The conviction and sentencing of two Swazi activists was a done deal before they walked into court on charges of contempt. However worrying the conviction of journalist Bheki Makhubu and human rights lawyer Thulani Maseko may be, it is not the worst of it – not by some measure. Mr Makhubu, editor of local newspaper The Nation, criticised Chief Justice Michael Ramodibedi in an opinion piece over the judge’s involvement in the arrest of a government official. Mr Maseko, a prominent human rights lawyer and columnist for The Nation, also criticised the chief justice’s actions in an impassioned opinion piece that called for Swaziland to uphold the rule of law. The two were subsequently charged with contempt of court, disrespecting the chief justice and bringing the judicial system into disrepute. After a sham trial, the newly-appointed high court judge Mpendulo Simelane – keen to please his masters – agreed with the crown prosecution. The judge found the men guilty and sentenced the duo to two years in jail without the option of a fine.
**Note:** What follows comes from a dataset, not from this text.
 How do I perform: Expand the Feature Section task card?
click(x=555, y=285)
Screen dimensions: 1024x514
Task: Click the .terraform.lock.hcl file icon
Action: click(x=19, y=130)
Such treatment of political activists in Swaziland constitutes nothing fundamentally new – there is no rule of law in Swaziland, no freedom of expression, and no tolerance of any criticism (even implied) of the monarch King Mswati III. So the fate of the two, however harsh, was a foregone conclusion.
It was left to presiding Judge Simelane to go above and beyond previous manipulations and declare in his judgement that, as the king was the supreme authority in the country, and the legal system and its officials were implicitly appointed by him, said officials could not under any circumstances be criticised for anything they did or did not do. Their rulings are effectively done or not done in the name of the monarch and are therefore absolute and beyond criticism or redress. He went further (if that was vaguely possible, given the scope of his previous comments) and said there was no absolute right to freedom of expression in Swaziland and that, in any event, Section 24 of Swaziland’s constitution – which includes guarantees of freedom of expression and freedom of the press – can be overridden by judges.
Unless sanity prevails and some mechanism of appeal can reverse this draconian judgement – partly for the sake of the jailed men, but even more so for what it could mean for the country – Swaziland has regressed to medieval governance by divine right with dire consequences for its people. If Section 24 of the constitution can be overridden by judges so too can the entire document – it was always a bit of a waste of paper, but in light of this judgement it becomes a legal weapon to crush dissent of any and all kind. The extreme limit of this judgement implies that members of the judiciary are above the law, not only above criticism.
WHY DO WE CARE? We have made the point before that political dissent and the potential for an uprising in Swaziland are limited by the urban-rural divide. The majority rural population is largely supportive of the king, the monarchy, tribal tradition and customs and is not likely to revolt anytime soon. In urban areas, however, it is a different prospect, and as the draconian net draws ever tighter over any form of dissent or protest or challenge, the possibility of a violent uprising cannot be disregarded. Beyond the injustice to two men, this latest judicial decision takes Swaziland back to the Middle Ages. In addition, from next year the country loses its African Growth and Opportunity Act (AGOA) access with fresh unemployment and economic problems. The future grows a little darker by the day.